Source: UNMISS - United Nations Mission in South Sudan
UNMISS Rule of Law Officers and prison officials meet to discuss strategies to revamp prisons country-wide.
Decades of fighting both before and after South Sudan reached independence in 2011 have ravaged it within and without.
Institutions and infrastructure buttressing its legislative and judicial framework especially have been left badly shaken by the aftermath of conflict.
"We know that South Sudan has been through tough times in the past. The foundations of a well-functioning society like courts and police have been jolted by ongoing war,” says Abdul Arshad, a senior policy advisor with the United Nations Mission in South Sudan’s (UNMISS) Rule of Law Unit.
This week, however, marked a historic turnaround for the fate of the nascent nation’s criminal justice system.
For the first time since inter-ethnic violence erupted in 2013, senior representatives of the National Prisons Service of South Sudan (NPSSS) and directors of prisons across the country gathered to kick-off a three-day leadership conference facilitated by the peacekeeping mission to roll out a five-year rehabilitation plan for the national prison system.
“The theme of the conference is strategic direction to transform the NPSSS delivery and accountability mechanisms. Through this conference and with the continued support of partners like UNMISS, we are expecting a lot of things to happen,” said Major General Anthony Oliver Legge, spokesperson of the NPSSS.
In the upcoming days, working groups will be focusing on propelling forward capacity-building measures, especially through training prison officials.
“The most important thing is the capacity of the staff for the NPSSS because most of them are former soldiers without the proper qualifications for the job. We hope to have between 20-22,000 prison guards professionally trained within the next few years,” Arshad said.
Discussions will also center around the state of prison facilities, most of which have been decimated by shelling or are too antiquated to accommodate the prison population.

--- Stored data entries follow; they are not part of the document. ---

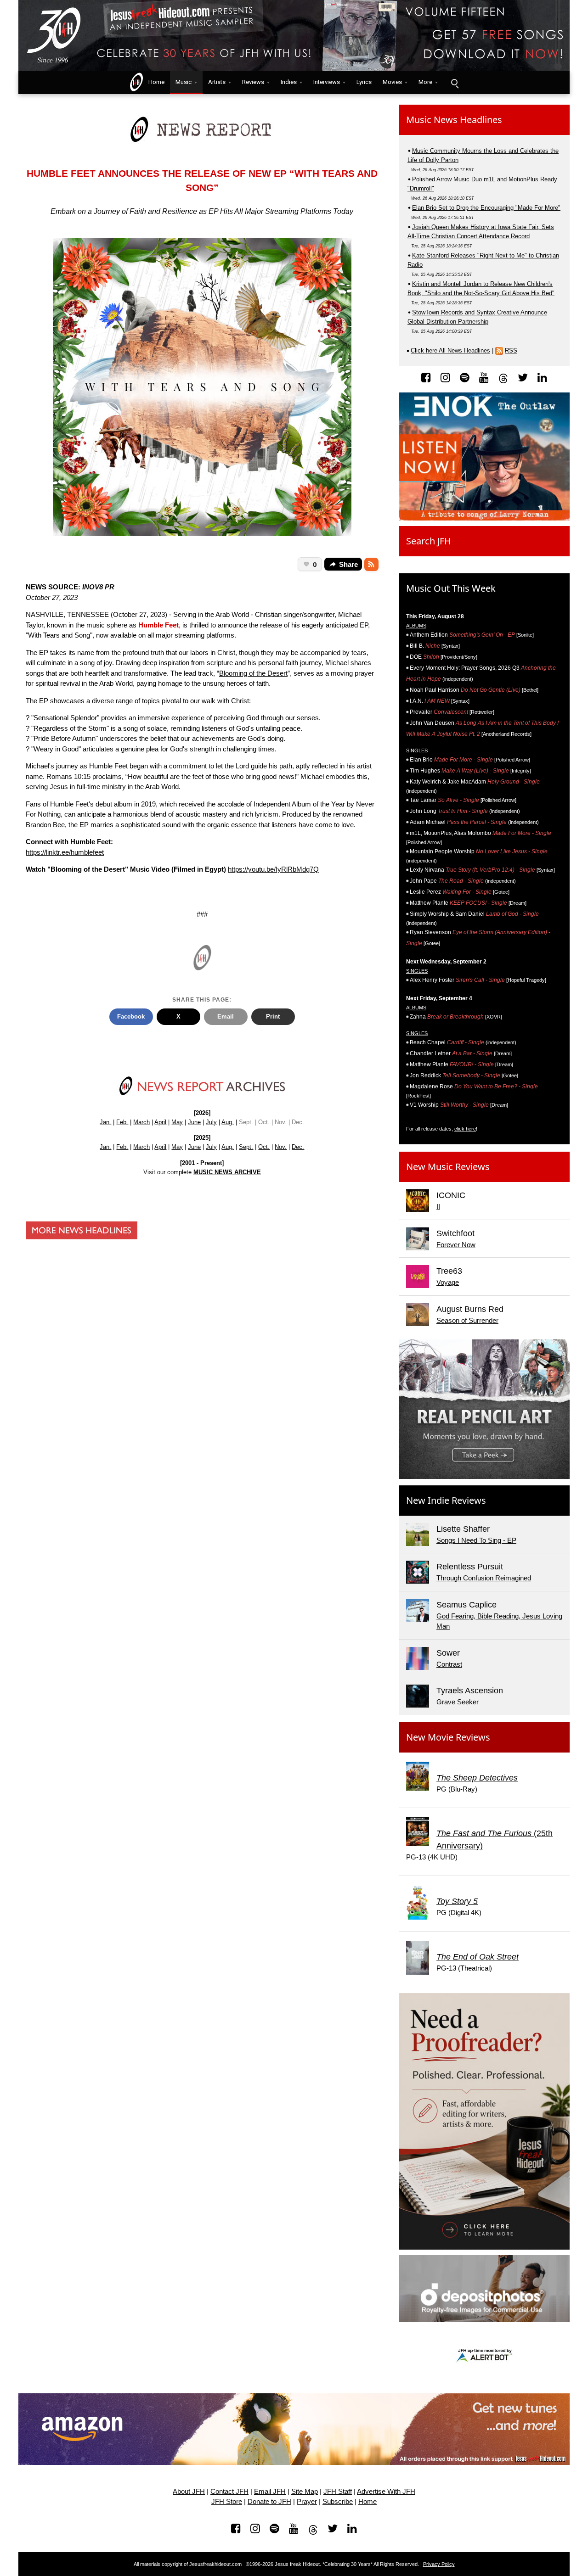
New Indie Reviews (446, 1500)
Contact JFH (229, 2491)
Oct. (264, 1146)
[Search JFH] (454, 82)
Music (183, 81)
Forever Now (455, 1245)
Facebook (131, 1016)
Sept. (246, 1146)
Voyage (447, 1282)
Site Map (304, 2491)
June (194, 1122)
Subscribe (337, 2501)
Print (273, 1016)
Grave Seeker (457, 1702)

“Most of the facilities are centuries-old mud-made buildings that are extremely overcrowded. For example, Juba Central Prison in the capital has a holding capacity of just 350 inmates, but currently houses at least 1,500. This is the norm all over the country,” he continued.
Ways on how to improve the treatment of underage offenders will take front-row center during the conference as well. Notable progress has already been made with respect to juvenile criminal justice with the inauguration of South Sudan’s first youth detention center in Juba.
“This is the first juvenile reformatory center ever to have been opened in the country. This means young prisoners will be separate from adult prisoners and will be able to better receive the attention they need,” Arshad added.
Despite its outstanding challenges, South Sudan has made huge strides in restoring its judicial system in recent years with the establishment of mobile courts in Malakal, Rumbek, and Benitu, which brought accountability to countless atrocities following a years-long dearth in any sort of local judicial oversight.
“Under the mobile court initiative, those who are charged by the courts are tried by South Sudanese judges, under South Sudanese laws, and if they’re convicted, they will serve time in South Sudanese prisons. Our work at UNMISS is to support this process. It means that those who have been arrested for crimes will face justice, addressing the issue of impunity,” said David Shearer, chief of the peacekeeping mission.
The leadership conference is an important step in South Sudan’s journey towards achieving the prosperity envisioned by its revitalized peace agreement, which will hopefully come to fruition in February 2020 with the formation of a new transitional government.
“Brining institutional changes is not an overnight affair. It will take a very long time. But the conference represents a shift in the right direction towards meeting best international practices,” Arshad said in closing.